Mesmo com alta na arrecadação do ICMS pelo 2º ano consecutivo, Governo do Estado ignora Revisão Geral do salário dos servidores
Mesmo diante de um cenário de crescimento econômico e aumento expressivo na arrecadação do ICMS, o governo do Rio Grande do Sul segue ignorando uma pauta básica e constitucional: a Revisão Geral dos salários dos servidores públicos. Para se ter ideia, em 2025, o Estado arrecadou R$ 53,8 bilhões em ICMS, registrando o segundo ano consecutivo de alta e um novo recorde histórico de receita. Ainda assim, desde 2022, o governador Eduardo Leite (PSD) não apresentou qualquer proposta de recomposição salarial aos servidores.
“Estamos há anos esperando o reajuste salarial para o funcionalismo público sem qualquer abertura de espaço para diálogo com o governo do Estado”, explica Fábio Castro, vice-presidente da UGEIRM. “Os resultados disso são gravíssimos: o poder de compra dos servidores aposentados segue diminuindo, o número de exonerações na Polícia Civil só cresce e, cada vez mais, a busca pela carreira na segurança pública é menor”
Ainda no final do ano passado, a Assembleia Legislativa aprovou, em sessão extraordinária, o orçamento do Estado para 2026 sem incluir a Revisão Geral. A Lei Orçamentária Anual (LOA) foi aprovada com 32 votos favoráveis e 18 contrários, prevendo receita de R$ 88,93 bilhões, incluindo uma proposta que prevê um orçamento de R$ 220 milhões para emendas parlamentares, o que corresponde a R$ 4 milhões por deputado, um aumento significativo em relação ao ano anterior.
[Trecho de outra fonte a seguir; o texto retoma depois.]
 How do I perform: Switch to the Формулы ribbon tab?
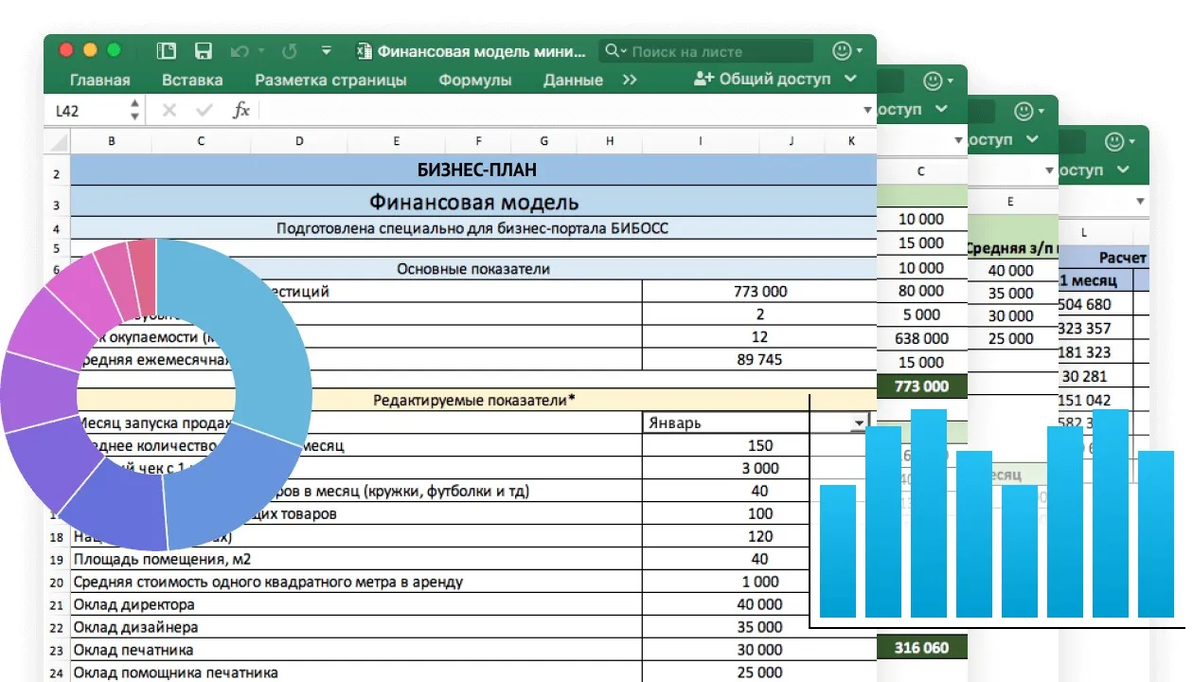475,81
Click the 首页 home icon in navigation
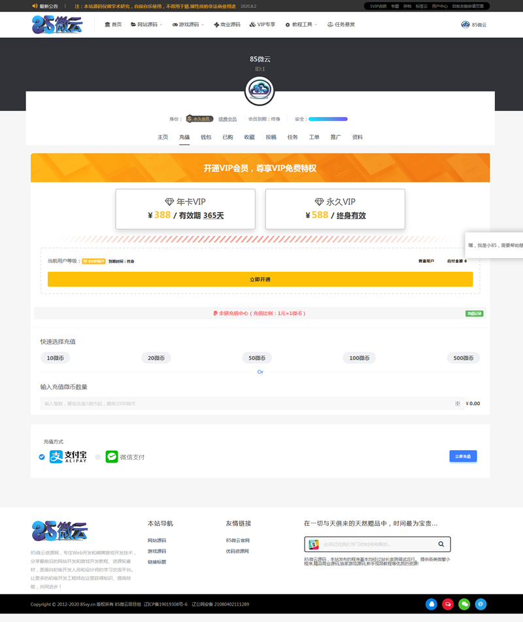Image resolution: width=523 pixels, height=622 pixels. 108,24
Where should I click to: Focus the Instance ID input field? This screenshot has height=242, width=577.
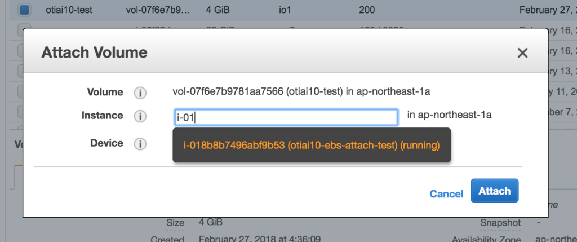(286, 117)
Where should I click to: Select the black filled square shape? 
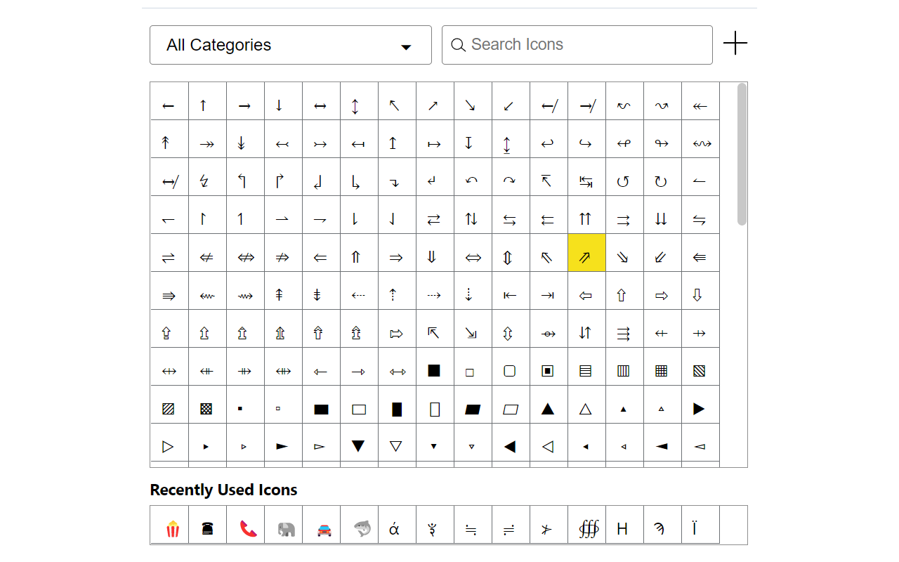click(x=435, y=370)
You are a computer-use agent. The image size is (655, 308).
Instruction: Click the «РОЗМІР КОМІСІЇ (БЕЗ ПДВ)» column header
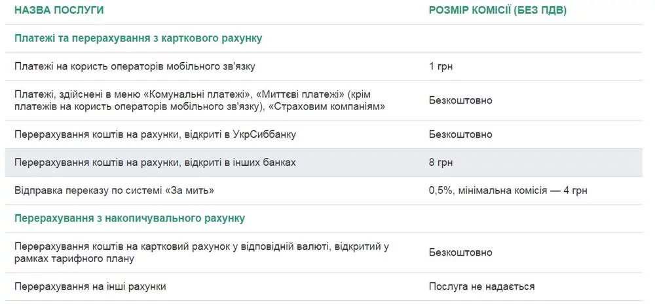[498, 10]
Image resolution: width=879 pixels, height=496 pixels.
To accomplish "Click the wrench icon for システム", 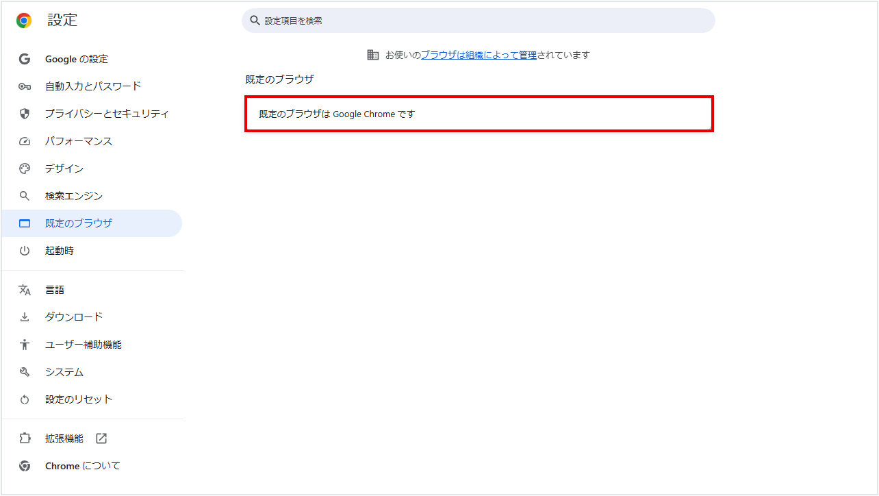I will [25, 372].
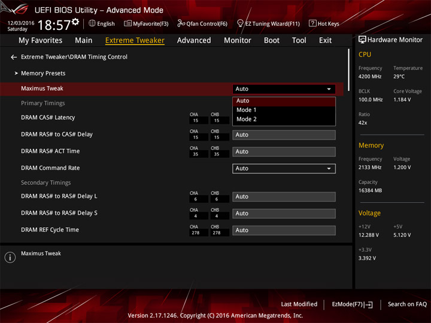Open Hot Keys question mark icon
The image size is (431, 323).
[312, 23]
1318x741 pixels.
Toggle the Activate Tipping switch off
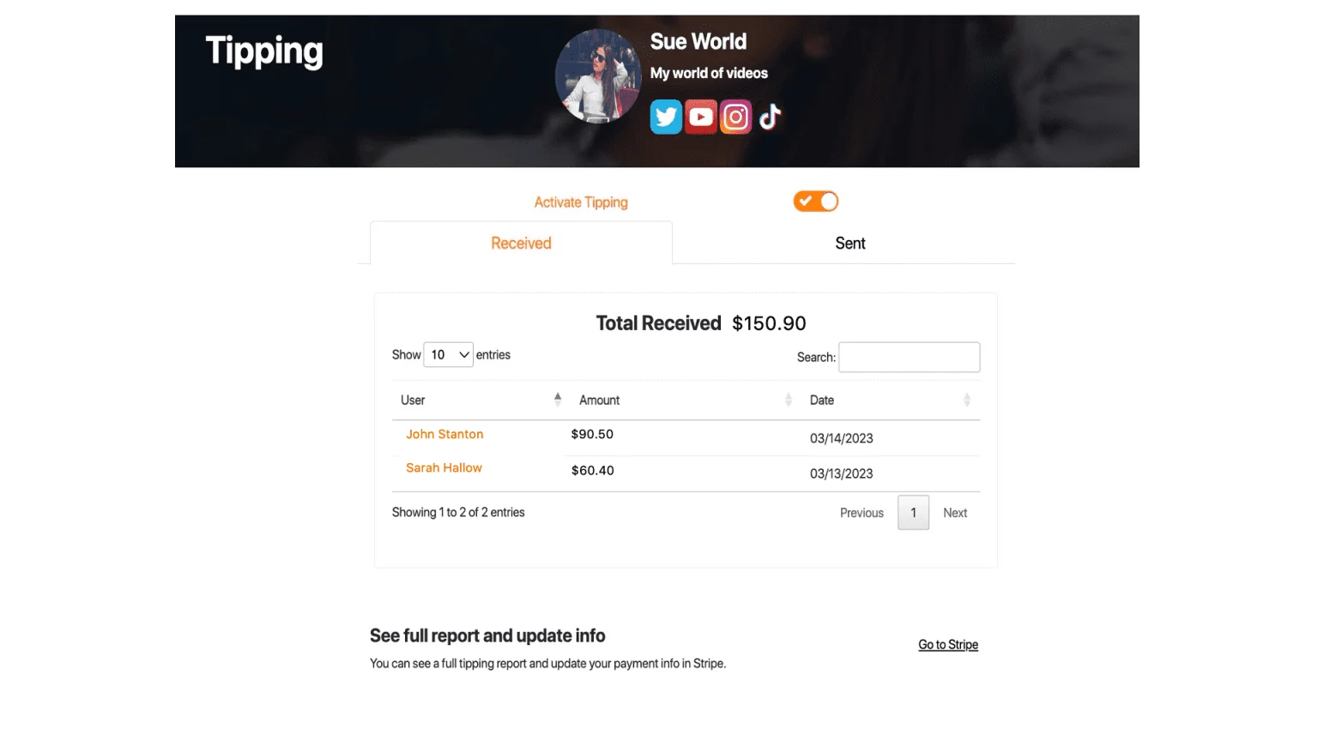pyautogui.click(x=815, y=202)
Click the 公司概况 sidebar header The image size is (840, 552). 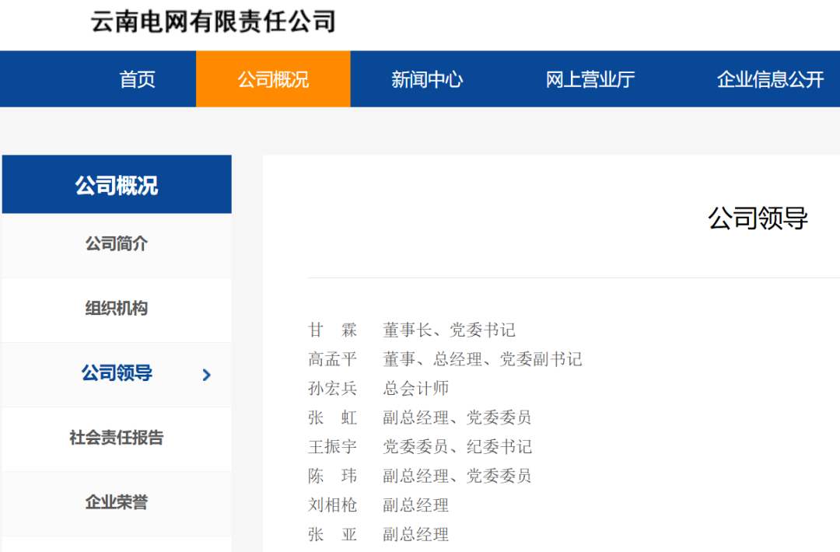tap(117, 184)
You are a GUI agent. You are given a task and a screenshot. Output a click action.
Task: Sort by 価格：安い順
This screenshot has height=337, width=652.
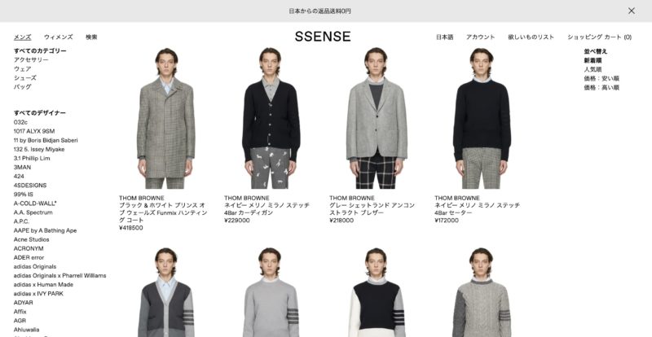click(x=601, y=78)
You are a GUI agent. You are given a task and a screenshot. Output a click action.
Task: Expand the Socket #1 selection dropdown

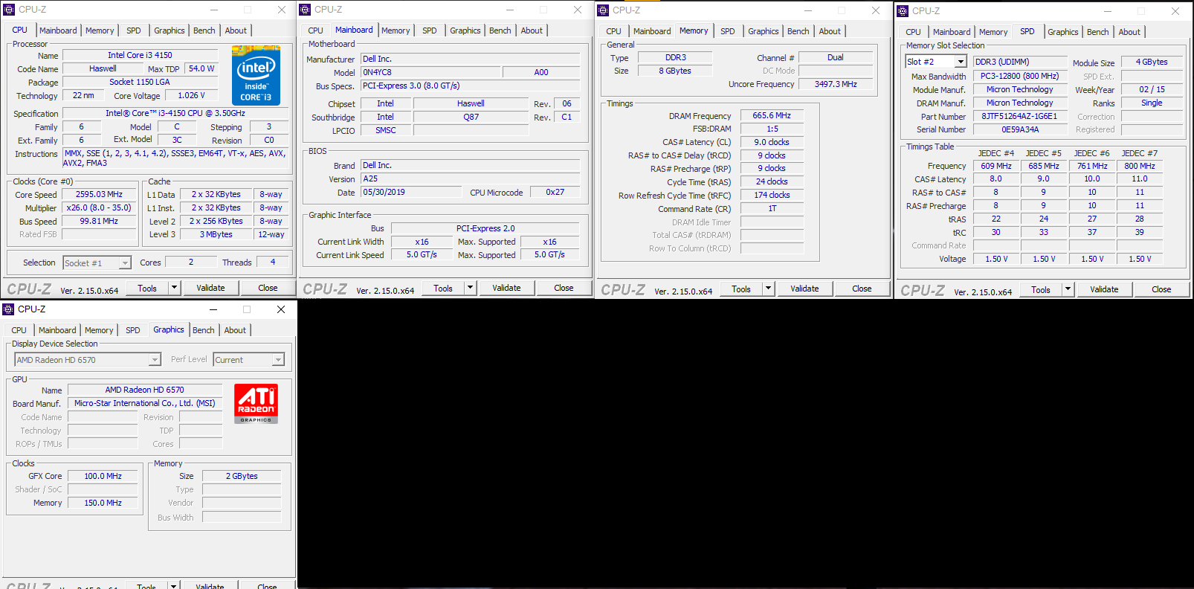125,263
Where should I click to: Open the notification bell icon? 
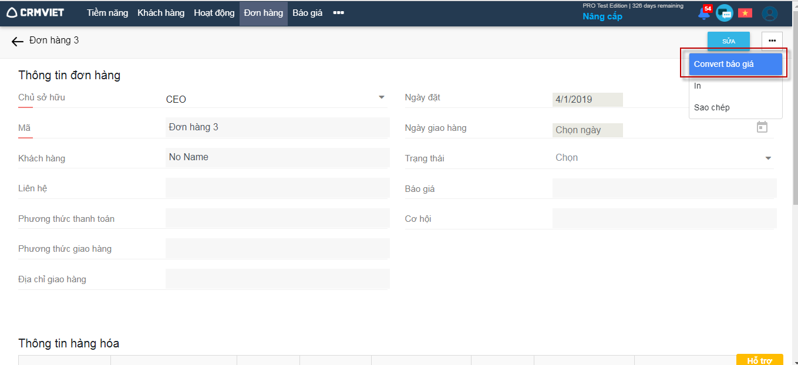click(x=703, y=13)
Nos últimos anos, a UGEIRM Sindicato, ao lado de outras entidades representativas do funcionalismo público, têm buscado diálogo com o governo por meio de Audiência Públicas na Comissão de Segurança e Serviços Públicos da Assembleia Legislativa. O objetivo era garantir que o reajuste salarial integrasse a proposta orçamentária, mas, mais uma vez, o governador não se dispôs nem mesmo a ouvir os servidores.
Mesmo com esse cenário, os policiais civis têm entregue os melhores índices de combate à criminalidade das últimas décadas, contribuindo para que o Rio Grande do Sul esteja entre os estados mais seguros do Brasil. Esses números refletem a dedicação, o profissionalismo e o compromisso dos policiais com o povo gaúcho, que seguem sem valorização por parte do governo do Estado.
“O governador não consegue ver, mas a ausência de perspectiva de crescimento na carreira pública, principalmente na Polícia Civil, coloca em risco a continuidade e a qualidade do serviço. Estamos lidando com uma bomba-relógio”, destaca Fábio.
“É inaceitável que, mesmo com uma arrecadação recorde de receita, o governo continue ignorando a Revisão Geral. Seguiremos mobilizados para que essa seja uma das prioridades do próximo governador, já que, neste ano, teremos eleições mais uma vez”.